Of course, this news was nothing new to the band’s long-time fans that had pounded fists to 2003’s “As the Palaces Burn,” or the group’s debut, 2000’s “New American Gospel.”

But until now, this five man wrecking crew’s first outing, under the moniker Burn the Priest, was a little known and hard-to-find gem in the Lamb of God war chest.

No longer… the album has been remixed and remastered for the band’s legions of fans.

“Burn the Priest” is far more raw than the quintet’s more recent material. The sludgy, thrash-meets-death metal musical framework is still readily apparent; it’s front man Randy Blythe that stands out here. As much as the band seems to channel an intense version of Pantera, on “Burn the Priest” Blythe sounds more like Phil Anselmo (Pantera lead singer) fronting Superjoint Ritual on its first release. That is to say the vocal delivery sounds far more strained and guttural than simply intense. Track after track, Blythe tears through lyrics that seem more of an afterthought given the sick guitar riffs and intense (double-bass) drumming accompanying him.

Lamb of God fans will recognize tracks like the album’s opener, “Bloodletting,” as it has remained a staple of the band’s live act. Other songs like “Chronic Auditory Hallucination” and “Salvation” unfold at a breakneck pace as it seemed clear the band was content with going in, kicking ass and leaving a trail of destruction in its wake.

“Lame” is a bludgeoning masterpiece, while “Dimera” is pure brutality. The vocals switch from an ungodly howl to a scream with abandon, and every breakdown sounds like it was crafted to start a near-riot in any mosh pit.

It’s clear from “Burn the Priest,” which was originally independently released in 1999, that Lamb of God had a strong future in the metal industry (through I doubt anyone could foresee just how great the band was to become).

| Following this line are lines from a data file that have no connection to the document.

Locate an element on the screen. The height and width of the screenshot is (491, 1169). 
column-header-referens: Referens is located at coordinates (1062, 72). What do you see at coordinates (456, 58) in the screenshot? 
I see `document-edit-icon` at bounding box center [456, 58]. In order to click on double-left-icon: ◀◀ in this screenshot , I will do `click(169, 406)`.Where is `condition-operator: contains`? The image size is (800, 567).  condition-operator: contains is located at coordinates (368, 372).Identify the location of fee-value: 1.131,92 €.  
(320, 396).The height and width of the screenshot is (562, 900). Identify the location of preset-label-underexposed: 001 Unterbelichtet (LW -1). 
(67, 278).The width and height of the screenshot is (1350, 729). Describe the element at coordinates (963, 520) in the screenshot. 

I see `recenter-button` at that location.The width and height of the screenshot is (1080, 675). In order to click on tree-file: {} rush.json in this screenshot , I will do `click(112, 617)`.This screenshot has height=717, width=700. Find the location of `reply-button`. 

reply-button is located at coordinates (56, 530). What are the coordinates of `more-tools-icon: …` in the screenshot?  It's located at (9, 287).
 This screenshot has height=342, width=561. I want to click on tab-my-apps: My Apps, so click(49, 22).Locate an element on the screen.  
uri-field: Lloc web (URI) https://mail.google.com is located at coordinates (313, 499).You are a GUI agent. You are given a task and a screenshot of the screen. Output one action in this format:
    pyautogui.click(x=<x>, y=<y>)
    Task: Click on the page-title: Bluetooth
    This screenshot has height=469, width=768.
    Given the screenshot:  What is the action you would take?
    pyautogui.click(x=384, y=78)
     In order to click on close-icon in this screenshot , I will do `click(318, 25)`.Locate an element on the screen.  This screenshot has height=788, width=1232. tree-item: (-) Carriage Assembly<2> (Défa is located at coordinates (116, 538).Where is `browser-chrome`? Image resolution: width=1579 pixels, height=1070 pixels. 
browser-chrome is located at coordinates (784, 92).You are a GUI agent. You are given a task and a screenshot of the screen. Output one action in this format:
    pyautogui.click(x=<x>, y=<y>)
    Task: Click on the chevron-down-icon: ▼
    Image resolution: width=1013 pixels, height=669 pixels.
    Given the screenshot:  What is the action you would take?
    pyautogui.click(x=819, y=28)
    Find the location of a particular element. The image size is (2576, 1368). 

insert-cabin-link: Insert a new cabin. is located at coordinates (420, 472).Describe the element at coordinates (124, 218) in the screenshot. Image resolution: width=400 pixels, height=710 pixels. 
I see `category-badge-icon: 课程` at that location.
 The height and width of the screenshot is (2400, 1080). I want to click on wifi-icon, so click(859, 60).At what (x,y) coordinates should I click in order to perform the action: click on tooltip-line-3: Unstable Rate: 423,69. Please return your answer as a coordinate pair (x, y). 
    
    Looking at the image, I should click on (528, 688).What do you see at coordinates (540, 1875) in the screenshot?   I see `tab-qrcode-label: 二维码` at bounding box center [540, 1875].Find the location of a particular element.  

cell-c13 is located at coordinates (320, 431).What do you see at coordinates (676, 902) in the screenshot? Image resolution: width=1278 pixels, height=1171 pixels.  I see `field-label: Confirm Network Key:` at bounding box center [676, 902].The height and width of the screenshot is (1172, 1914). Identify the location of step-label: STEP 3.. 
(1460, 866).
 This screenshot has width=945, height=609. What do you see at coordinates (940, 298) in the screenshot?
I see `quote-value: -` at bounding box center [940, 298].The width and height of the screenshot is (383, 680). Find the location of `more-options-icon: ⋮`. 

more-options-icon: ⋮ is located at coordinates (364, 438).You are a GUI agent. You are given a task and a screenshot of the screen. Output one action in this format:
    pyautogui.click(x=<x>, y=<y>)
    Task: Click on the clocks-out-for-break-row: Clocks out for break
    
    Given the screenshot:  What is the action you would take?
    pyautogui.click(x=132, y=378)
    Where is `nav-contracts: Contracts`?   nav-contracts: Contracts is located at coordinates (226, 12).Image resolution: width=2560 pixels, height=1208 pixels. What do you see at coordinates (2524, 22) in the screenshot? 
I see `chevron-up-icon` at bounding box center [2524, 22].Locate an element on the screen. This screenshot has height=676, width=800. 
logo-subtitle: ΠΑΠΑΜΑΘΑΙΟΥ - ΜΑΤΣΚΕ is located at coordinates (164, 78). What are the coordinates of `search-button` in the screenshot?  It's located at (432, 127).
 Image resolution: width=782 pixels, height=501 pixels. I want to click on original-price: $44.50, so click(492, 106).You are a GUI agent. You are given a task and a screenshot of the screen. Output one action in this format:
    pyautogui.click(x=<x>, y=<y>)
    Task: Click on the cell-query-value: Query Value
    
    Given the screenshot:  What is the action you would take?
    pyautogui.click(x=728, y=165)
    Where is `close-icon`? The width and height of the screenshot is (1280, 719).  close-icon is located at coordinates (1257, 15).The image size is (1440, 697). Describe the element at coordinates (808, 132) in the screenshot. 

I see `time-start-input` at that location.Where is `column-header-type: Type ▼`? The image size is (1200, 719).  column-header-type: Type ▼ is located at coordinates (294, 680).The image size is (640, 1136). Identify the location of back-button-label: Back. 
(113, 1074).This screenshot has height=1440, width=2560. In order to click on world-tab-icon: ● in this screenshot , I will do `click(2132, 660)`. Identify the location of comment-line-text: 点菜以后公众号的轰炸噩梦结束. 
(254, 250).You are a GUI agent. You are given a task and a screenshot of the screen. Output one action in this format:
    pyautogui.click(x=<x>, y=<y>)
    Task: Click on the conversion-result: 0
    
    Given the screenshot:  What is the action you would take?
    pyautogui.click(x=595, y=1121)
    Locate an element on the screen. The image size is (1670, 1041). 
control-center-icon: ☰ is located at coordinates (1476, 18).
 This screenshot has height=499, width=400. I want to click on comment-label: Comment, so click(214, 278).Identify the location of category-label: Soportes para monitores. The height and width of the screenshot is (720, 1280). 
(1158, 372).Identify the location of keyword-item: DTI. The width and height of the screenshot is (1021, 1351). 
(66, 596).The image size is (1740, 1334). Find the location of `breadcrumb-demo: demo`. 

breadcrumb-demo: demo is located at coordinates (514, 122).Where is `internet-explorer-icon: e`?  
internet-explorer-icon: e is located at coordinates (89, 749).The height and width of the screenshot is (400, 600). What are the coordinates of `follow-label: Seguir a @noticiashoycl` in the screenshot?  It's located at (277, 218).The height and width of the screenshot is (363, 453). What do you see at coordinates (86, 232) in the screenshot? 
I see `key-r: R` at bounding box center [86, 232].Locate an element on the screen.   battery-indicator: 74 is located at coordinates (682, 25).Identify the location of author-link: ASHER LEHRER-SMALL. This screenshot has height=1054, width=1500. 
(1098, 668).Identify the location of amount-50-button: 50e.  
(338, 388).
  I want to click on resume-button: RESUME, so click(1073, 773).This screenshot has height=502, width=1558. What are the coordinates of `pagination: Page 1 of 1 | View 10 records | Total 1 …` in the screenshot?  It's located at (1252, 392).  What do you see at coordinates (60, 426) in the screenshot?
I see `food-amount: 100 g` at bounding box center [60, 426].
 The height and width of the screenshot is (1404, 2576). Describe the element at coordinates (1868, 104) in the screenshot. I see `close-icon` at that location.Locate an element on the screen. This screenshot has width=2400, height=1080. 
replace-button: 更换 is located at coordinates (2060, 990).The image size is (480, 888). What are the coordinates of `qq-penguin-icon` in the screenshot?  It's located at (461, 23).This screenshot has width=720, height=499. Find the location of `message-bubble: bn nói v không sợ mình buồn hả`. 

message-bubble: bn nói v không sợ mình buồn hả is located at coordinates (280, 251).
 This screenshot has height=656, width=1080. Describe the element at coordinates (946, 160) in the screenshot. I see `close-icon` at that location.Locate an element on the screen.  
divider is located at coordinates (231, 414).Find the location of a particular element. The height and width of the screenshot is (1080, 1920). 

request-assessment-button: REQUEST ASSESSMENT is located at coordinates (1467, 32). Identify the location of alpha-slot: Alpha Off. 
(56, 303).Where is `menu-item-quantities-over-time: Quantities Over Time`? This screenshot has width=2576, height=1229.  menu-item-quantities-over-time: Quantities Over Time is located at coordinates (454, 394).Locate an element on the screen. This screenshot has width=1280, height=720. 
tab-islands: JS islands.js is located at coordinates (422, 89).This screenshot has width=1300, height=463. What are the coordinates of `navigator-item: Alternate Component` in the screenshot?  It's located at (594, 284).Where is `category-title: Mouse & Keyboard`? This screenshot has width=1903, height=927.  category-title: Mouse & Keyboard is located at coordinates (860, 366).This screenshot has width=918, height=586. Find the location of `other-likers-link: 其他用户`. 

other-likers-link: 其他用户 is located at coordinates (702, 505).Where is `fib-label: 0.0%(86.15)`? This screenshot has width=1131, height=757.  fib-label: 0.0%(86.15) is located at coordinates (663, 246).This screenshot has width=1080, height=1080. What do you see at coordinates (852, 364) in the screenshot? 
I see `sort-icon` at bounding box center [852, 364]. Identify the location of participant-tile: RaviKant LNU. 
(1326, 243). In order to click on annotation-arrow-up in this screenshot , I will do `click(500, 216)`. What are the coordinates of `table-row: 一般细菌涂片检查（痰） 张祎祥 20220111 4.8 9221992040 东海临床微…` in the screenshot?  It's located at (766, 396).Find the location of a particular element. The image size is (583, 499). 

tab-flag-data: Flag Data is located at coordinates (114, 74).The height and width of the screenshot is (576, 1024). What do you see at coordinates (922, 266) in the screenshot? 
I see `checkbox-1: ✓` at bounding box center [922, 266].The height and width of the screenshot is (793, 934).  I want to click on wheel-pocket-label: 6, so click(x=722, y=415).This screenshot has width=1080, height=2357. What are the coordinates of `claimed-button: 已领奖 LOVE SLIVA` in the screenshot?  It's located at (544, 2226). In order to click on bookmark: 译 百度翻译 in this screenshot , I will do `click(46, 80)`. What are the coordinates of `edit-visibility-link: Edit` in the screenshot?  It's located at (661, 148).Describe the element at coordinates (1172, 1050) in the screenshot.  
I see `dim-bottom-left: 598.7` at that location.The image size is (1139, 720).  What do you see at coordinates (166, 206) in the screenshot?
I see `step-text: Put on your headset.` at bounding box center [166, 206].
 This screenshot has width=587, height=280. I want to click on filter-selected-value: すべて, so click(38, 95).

While there’s some filler at times, overall this is pretty solid metal release, albeit a little more “extreme” than the material the band releases nowadays. Any Lamb of God fan will be happy to add this to their collection. Other metal fans could be just as happy, provided you aren’t looking for any melodic bridges — this is metal that fans of thrash and death will love.